JOAN BROWN, RINCON CENTER OBELISK, RINCON CENTER, SAN FRANCISCO, CA. PHOTOGRAPH BY AMY MUTZA.

JOAN BROWN, RINCON CENTER OBELISK, RINCON CENTER, SAN FRANCISCO, CA. PHOTOGRAPH BY AMY MUTZA.

published on the Joan Brown Estate website, february 2017

RINCON CENTER OBELISK

Throughout her career, Joan Brown’s philosophical and spiritual interests in world cultures and religions grew. Brown’s fascination with ancient civilizations, such as Egypt and Greece, began early in life, when as a child she spent time in the local library reading about Egyptian hieroglyphs, the pyramids, and obelisks. Fueled by her intense studies of spiritual texts and her travels abroad beginning in 1977, Brown began filling her canvases with icons, symbols, mystical emblems, and hieroglyphs. Critics received these newer works, produced in the 1980s, with lukewarm enthusiasm, which only enhanced the artist’s disdain for the art market and what she believed to be the commercialization of the art world.

Brown frequently noted that ancient civilizations like Egypt, Mexico, and India revered their artists as important figures in society who were charged with visually communicating and recording beliefs, rituals, and histories, often for the entire populous. When confounded critics wrote disparaging reviews about the strange symbology of her paintings, Brown felt they were missing the point entirely. In the mid 1980s, she began focusing on public art commissions as a way to disengage with the art market while still engaging with a broad audience.

For Brown, the unity of art and life was visible in monumental symbols like the obelisk, an Egyptian construction that represented the power of both gods and pharaohs. Between 1984 and 1990, Brown finished eleven public art commissions, including the Rincon Center obelisk in San Francisco, California.

Combining the sleek form of the Egyptian obelisk with intricate and colorful mosaic patterns of dolphins and eagles, the Rincon Center obelisk resides in the courtyard of the art deco United States Post Office Rincon Annex building. Brown often patterned her public sculptures after their environments, and, similarly, the dolphins of the Rincon Center obelisk mirror the stone relief dolphin friezes adorning the original art deco building. The Rincon Center Post Office building, which was designed by Gilbert Stanley Underwood and completed in 1940, also contains a large interior mural in 27 parts completed under the Work Projects Administration (WPA).

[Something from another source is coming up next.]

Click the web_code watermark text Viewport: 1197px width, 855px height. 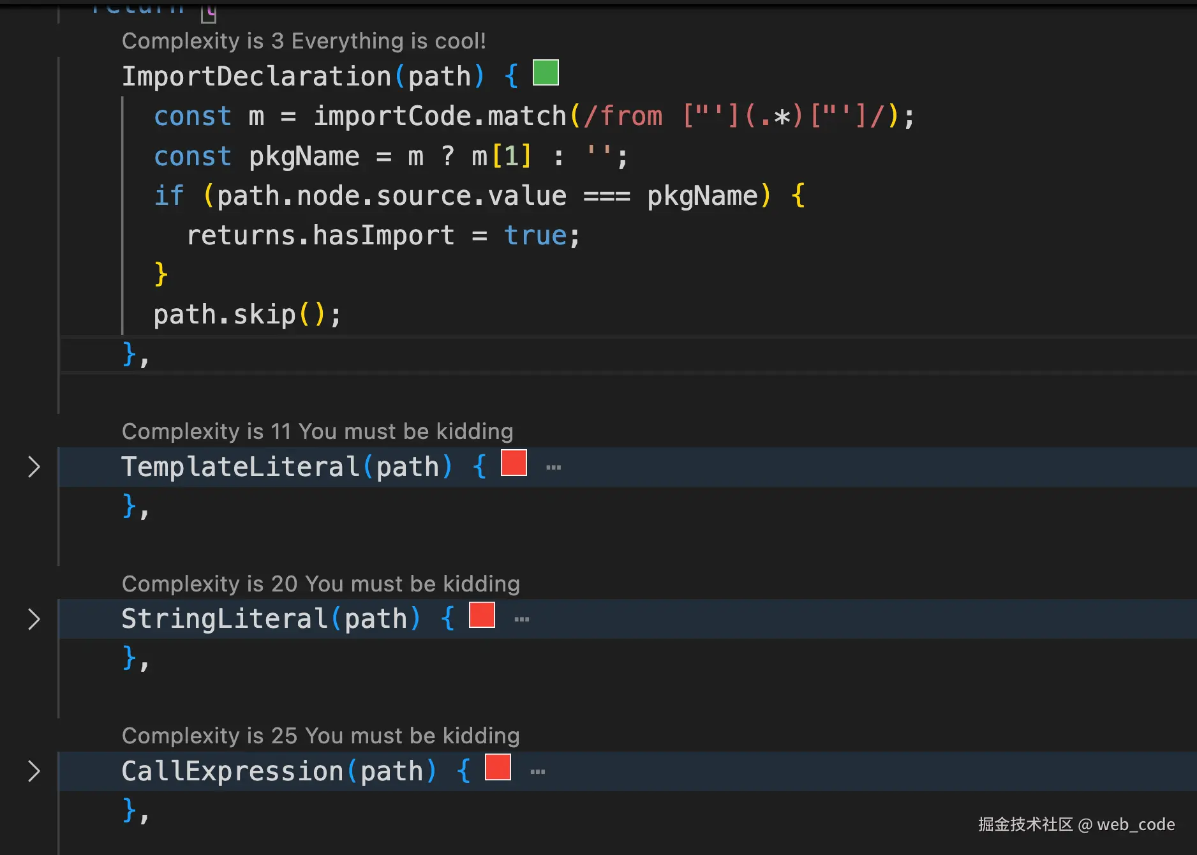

The dolphins are a direct reference to those painted in a fresco at the Palace of Knossos on the Greek island of Crete. Brown had a large framed photograph of the dolphin mural in her studio at the time of her death. Whether she knew that the dolphin fresco was actually part of a rather imaginative restoration conducted by archaeologist Arthur Evans in the early 1900s, and not original to the structure or Minoan culture, is unknown. In fact, the palace was likely destroyed several times from natural disasters, including from an earthquake and a tsunami resulting from a volcanic eruption. Evans had a team reconstruct much of the palace down to painted murals and frescoes in an attempt to provide visitors with a fuller experience of the once grand labyrinth structure. The dolphin fresco on the wall of the Queen’s Megaron has been noted by historians as clearly not matching the style of the Minoan time period. Regardless of, or perhaps because of, the beautiful but out of place dolphin fresco of Knossos, Brown was interested in the vivid imagery of the swimming blue dolphins with yellow stripes running the length of their bodies and black turned up snouts. Translated in mosaic on the square obelisk, they swim skyward, gracefully and playfully folding their bodies around the edges of the monument.